Accélérer les actions pour la rénovation énergétique du bâti wallon

E-ZINE CONSTRUCTION DÉCEMBRE https://confederatie-bouw.foleon.com/construction/e-zine-construction/energie-habitat/

Lors du salon Énergie & Habitat, en octobre dernier, la CCW a organisé une table ronde intitulée « La rénovation énergétique, quelles sont les prochaines étapes de ce chantier de grande ampleur ? ». Elle était animée par Nicolas Spies, conseiller énergie à la Confédération Construction wallonne. Plusieurs acteurs publics et privés ont participé à ces échanges.

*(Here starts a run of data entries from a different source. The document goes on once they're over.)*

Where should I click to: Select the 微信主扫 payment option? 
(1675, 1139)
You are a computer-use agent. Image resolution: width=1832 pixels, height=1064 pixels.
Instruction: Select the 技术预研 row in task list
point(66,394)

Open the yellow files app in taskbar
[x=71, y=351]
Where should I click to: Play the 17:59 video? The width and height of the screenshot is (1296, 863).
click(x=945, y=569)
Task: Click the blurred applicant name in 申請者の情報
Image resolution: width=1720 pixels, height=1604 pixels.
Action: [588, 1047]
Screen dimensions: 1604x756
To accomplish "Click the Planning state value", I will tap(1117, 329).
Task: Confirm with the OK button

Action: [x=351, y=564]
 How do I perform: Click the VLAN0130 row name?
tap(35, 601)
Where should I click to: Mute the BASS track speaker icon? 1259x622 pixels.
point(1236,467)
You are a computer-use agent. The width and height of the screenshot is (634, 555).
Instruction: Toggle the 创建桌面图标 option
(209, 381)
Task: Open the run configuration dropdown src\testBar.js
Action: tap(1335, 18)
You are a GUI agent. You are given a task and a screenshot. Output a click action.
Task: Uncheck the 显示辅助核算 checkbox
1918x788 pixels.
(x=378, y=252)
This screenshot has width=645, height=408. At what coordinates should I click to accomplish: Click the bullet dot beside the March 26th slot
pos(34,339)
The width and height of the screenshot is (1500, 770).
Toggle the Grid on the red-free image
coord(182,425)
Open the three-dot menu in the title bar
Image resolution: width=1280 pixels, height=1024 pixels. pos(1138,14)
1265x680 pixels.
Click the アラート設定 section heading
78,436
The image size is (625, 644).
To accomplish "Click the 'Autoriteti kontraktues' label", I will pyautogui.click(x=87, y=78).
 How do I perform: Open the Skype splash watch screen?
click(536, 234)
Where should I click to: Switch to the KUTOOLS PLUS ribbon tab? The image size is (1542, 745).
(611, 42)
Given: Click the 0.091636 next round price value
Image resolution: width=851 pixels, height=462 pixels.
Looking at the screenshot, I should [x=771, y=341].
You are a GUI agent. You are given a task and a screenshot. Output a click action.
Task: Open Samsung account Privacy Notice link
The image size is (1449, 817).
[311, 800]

C’est tout d’abord Claudy Mercenier, représentant du ministre de l’Energie Philippe Henry, qui a abordé la thématique des prochaines actions à mettre en place pour accélérer la rénovation du bâti wallon. « Le défi est énorme et on aura besoin de tout le monde. Notre volonté est d’encourager un maximum les citoyens, les entreprises, les fédérations, les associations…à participer à cette « stratégie réno ». Avec ses 52 mesures et plusieurs centaines de propositions d’actions à mettre en place, je suis impatient qu’elle soit publiée », a-t-il souligné.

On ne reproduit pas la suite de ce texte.